Jerry Goodwin: " As a DJ at WKNR-AM in Detroit in '65 I did regular "record hops" on a weekly basis. I used a band at that time called "Jack and the Misfits." When that band broke up I then picked up "The Motor City Five", a hot rock band that was doing all the greatest rock songs of the day. (Stones, Motown, Chuck Berry, etc.)"

". . . Back in '65 there was no less than 4 "top forty" radio stations in Detroit with 5 or 6 DJ's doing record hops all over the area. The local band scene was huge as well. The bands knew that to hook up with a DJ on a regular basis gave them the opportunity to showcase themselves and build a fan base that would travel all over the Detroit area to see them and when and if a band finally came out with a record their fans would buy it . . . "

" On A Saturday night in '65 at Plymouth High School in Plymouth, Michigan, rock and roll changed forever. The format of the record hops that I did at that time was: I did 20 minutes of records and the band did a 20 minute live set with the band always finishing off the night.
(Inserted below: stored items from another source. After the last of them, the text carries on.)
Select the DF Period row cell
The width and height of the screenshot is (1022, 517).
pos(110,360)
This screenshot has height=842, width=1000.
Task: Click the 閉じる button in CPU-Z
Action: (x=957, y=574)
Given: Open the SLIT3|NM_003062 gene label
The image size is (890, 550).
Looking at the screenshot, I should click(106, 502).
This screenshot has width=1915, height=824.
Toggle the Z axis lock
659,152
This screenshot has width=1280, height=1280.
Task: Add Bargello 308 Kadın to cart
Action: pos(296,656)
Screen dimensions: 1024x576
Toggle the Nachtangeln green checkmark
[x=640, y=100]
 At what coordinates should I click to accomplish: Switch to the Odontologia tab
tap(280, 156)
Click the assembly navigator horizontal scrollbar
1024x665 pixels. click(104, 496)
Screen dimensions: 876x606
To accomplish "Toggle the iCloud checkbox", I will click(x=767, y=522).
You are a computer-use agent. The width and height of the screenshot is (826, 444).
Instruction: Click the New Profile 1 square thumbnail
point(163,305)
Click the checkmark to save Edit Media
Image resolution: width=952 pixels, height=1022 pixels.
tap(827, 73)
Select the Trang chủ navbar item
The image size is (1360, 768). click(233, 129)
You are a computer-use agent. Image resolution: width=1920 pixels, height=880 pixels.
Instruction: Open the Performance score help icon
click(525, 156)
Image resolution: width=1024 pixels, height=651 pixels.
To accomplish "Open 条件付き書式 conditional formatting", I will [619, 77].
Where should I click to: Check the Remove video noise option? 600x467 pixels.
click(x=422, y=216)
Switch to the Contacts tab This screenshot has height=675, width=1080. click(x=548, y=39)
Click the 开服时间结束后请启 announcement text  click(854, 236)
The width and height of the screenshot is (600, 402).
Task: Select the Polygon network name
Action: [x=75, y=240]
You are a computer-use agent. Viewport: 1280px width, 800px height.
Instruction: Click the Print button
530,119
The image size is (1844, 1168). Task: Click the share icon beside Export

On this particular night I intro'd the band and before I could even get off the stage both Wayne and Freddy hit an off key chord and moved toward the speakers creating a cacophonous feedback that absolutely froze me in mid-stride. Rob then stepped up to the mike and started screaming at top volume. About 2000 kids in that gym stopped doing whatever the hell they were doing and stood frozen staring at the stage all (I'm sure) wondering if the world was coming to an end. After about a minute or so all 2000 kids started heading toward the doors as quickly as they could. I don't think it took 10 minutes to clear the place. The MC5 just kept on jamming for the whole 20 minutes while I kept the one security cop from pulling the plug. After the gig we sat in their van smoking a joint and they told me that had been listening to Coltrane, Ornette Coleman, Pharoah Sanders and Eric Dolphy and that they wanted to take their music in a different direction. They called what they were doing "Avant rock".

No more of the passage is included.